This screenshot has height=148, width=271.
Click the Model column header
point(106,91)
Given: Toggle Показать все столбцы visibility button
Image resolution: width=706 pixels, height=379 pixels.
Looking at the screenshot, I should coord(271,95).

──────────

- _TASK INSTRUCTIONS_: Print the entries once more, identical in every line.

- _RESPONSE AREA_:
This screenshot has height=148, width=271.
Click the Model column header
point(106,91)
Given: Toggle Показать все столбцы visibility button
Image resolution: width=706 pixels, height=379 pixels.
Looking at the screenshot, I should coord(271,95).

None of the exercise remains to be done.